At the heart of the film is Tarek, prisoner 77, an undercover journalist who is secretly filming from inside the prison, hoping to sell his exclusive once it's over. Tarek underestimates his own role in the experiment, though. He starts in irreverent mood, thinking it's just a game until he sparks a conflict with one of the guards, Berus. The two adversaries drive each other on relentlessly forcing the experiment to become darker, more grotesque, as each man fights for his own idea of power and identity.

Das Experiment asks what happens when good people are put in an evil place. Does humanity win over evil, or does evil triumph ? Also, it examines the role of memory when faced with extreme stress and deprivation. Whilst the film is based on a true story, it's cinematic influences can be traced back to Samuel Fuller's masterpiece Shock Corridor and, to a lesser extent, Chris Marker's La Jetee.
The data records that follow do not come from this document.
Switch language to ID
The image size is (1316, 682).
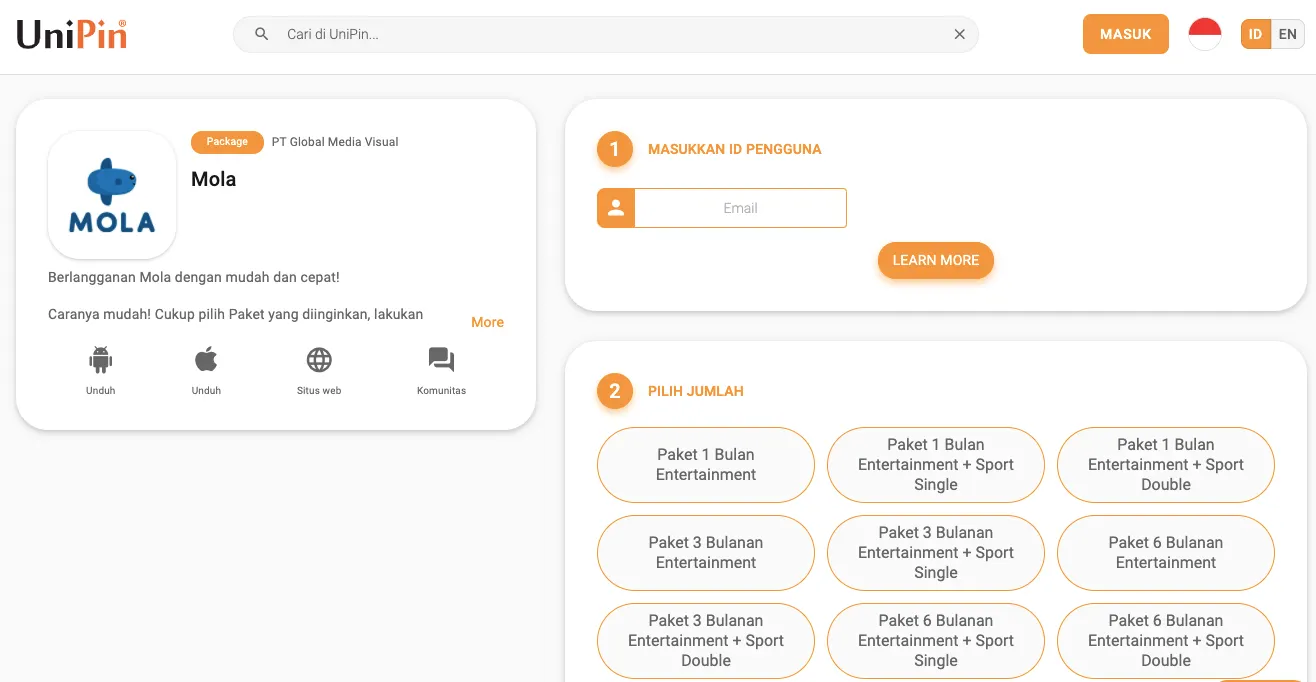(1255, 34)
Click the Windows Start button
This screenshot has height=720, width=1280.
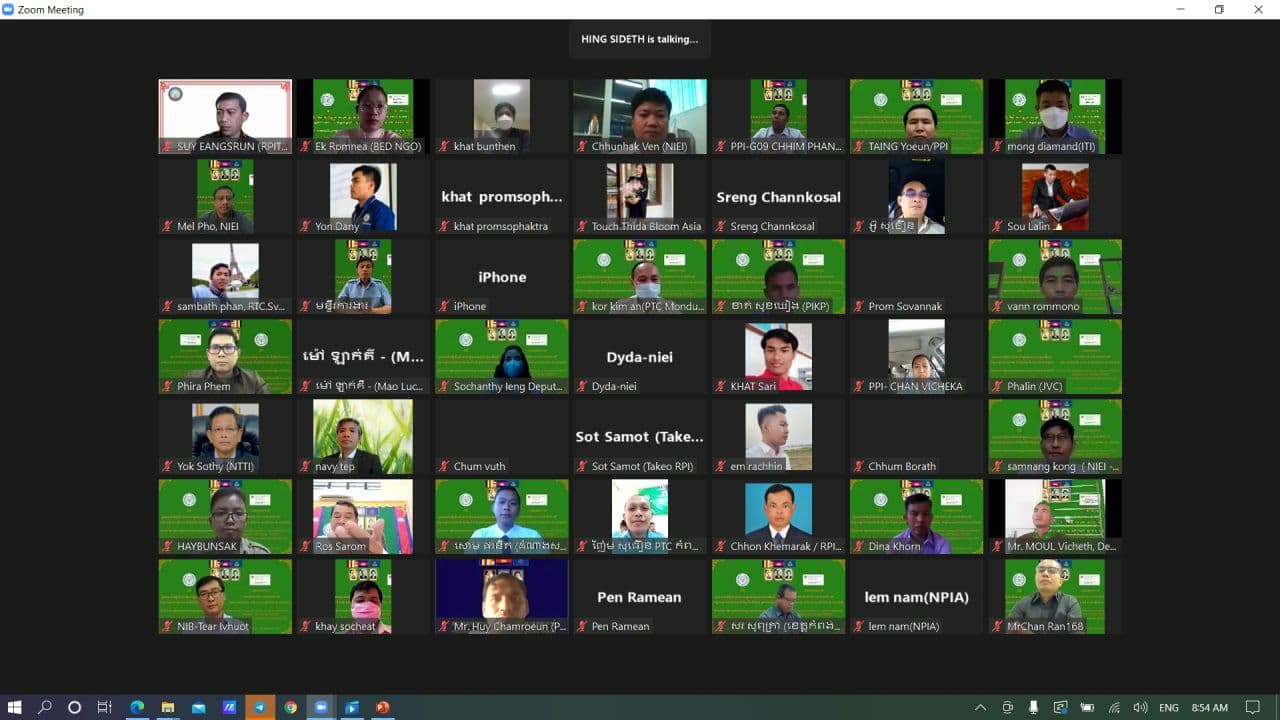(x=15, y=707)
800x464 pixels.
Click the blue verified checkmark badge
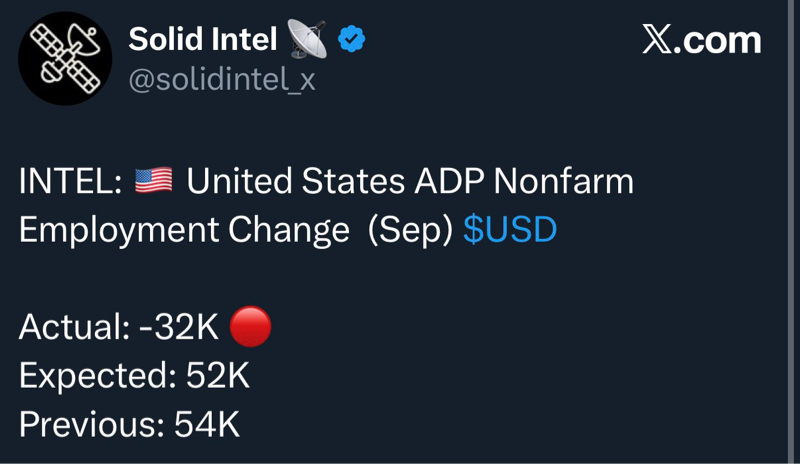click(x=351, y=40)
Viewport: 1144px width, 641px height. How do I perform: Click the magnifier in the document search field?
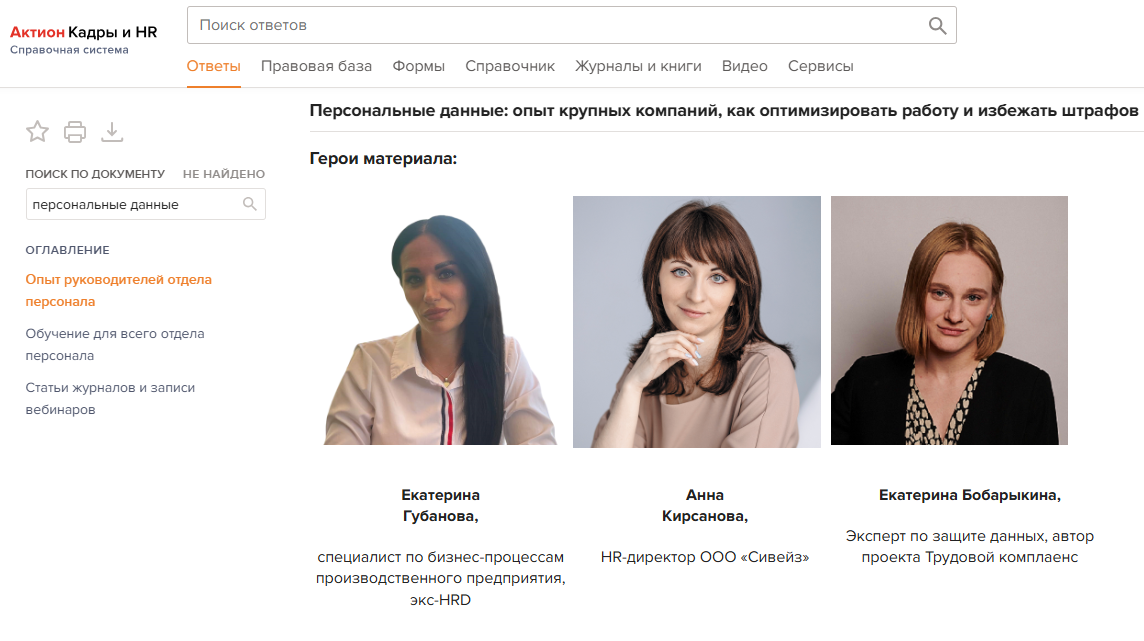point(250,204)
The comparisons to Shock Corridor are there for all to see but it's also worth noting that in all three films, the protagonists are obsessed with the memory of a girl, often using that memory as an anchor to cling on to a more idealised past, a potential escape route from the situation they find themselves in. For Tarek, as the situation becomes more extreme, the memories become stronger and stronger as he attempts to block out the present and focus on the past and a possible future with the girl.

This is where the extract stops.